Capturing high frequency pulses

I hope you do not torture your eels to keep them shocking all the time =)

_nox_ said:

I hope you do not torture your eels to keep them shocking all the time =)

Click to expand...

Haha dun worry.. i will treat them well...

guys i got another query... referring to the charging circuit that i attached in my previous post... i tried using a 4700uF capacitor and use an oscilloscope to take the readings across the capacitor and i'm able to achieved 2.0V in just about 20mins. The oscilloscope was switched on throughout the duration.

If the oscilloscope was not being fixed to the circuit, the 4700uF is not able to charge up that fast probably it will only charge up to mV in 20mins.

And to make sure that it was not the oscilloscope that charge up the 4700uF cap, i fixed a discharged 4700uF across it without the charging circuit and no charge was being stored in the capacitor.
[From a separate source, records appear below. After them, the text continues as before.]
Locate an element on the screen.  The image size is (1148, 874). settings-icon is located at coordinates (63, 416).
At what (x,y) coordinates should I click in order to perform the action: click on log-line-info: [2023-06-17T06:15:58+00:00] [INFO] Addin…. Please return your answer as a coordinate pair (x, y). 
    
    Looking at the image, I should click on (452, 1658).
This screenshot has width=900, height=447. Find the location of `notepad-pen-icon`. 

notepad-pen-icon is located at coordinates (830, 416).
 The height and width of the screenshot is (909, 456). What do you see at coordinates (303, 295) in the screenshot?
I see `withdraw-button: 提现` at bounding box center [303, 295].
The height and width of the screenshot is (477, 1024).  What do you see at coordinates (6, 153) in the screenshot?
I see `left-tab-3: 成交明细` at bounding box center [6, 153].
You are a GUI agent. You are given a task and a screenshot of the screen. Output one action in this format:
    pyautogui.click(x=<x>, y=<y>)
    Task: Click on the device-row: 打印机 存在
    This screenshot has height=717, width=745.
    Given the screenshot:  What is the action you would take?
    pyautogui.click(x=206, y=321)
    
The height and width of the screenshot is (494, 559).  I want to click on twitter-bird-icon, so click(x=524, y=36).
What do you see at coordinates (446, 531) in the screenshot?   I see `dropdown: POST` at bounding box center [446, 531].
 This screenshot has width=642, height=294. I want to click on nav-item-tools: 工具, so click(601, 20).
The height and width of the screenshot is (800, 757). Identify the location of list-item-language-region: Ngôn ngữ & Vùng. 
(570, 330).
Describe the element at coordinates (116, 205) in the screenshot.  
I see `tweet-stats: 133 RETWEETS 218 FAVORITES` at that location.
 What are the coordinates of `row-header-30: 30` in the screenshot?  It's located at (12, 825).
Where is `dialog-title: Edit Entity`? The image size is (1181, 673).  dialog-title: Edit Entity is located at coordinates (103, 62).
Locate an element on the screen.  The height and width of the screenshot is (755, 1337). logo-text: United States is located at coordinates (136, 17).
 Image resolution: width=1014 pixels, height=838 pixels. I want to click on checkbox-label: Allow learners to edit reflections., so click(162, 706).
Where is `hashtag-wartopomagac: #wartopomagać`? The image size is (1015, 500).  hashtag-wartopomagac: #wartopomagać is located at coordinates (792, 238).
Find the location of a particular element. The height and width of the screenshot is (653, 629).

Can anyone explain why when the oscilloscope was attached to the charging circuit, the 4700uF is able to charge up much faster. Is it the principle of impedance matching??

Cheers

power from an eel?

see:
**broken link removed**

< After discharging a shock, the eel must recharge for
< nearly one hour to regain its full electric potential
< (Gerrow 2002).

The power from electric eel is limited. Even a large eel
that can pulse 600v, 1A can do so for a short burst say 10 msec and then the eel must recharge itself. see above

To measure the pulse voltage amplitude, a single fast diode with 1,000 v breakdown, can drive a 1uf mylar capacitor.

Then put other capacitors in parallel. watch the voltage
drop. remember power stored , p =1/2*C V^2

hawk2eye

Connecting the 'scope provided a ground to the charging circuit. Then the circuit's input picked up mains hum and radio waves and rectified them into DC that charged the 4700uF capacitor quicker.

hawk2eye said:

see:
The power from electric eel is limited. Even a large eel
that can pulse 600v, 1A can do so for a short burst say 10 msec and then the eel must recharge itself. see above

Click to expand...

Another site:
**broken link removed**

This one says 500V, 1A, 6msec discharge, 1 hour duty cycle => 0.8mW
Assuming 100% efficiency. Note that transfering energy directly into a capacitor without any series inductance is at most, 50% efficient, and having a big resistor in series ("to match the impedance") will burn even more power.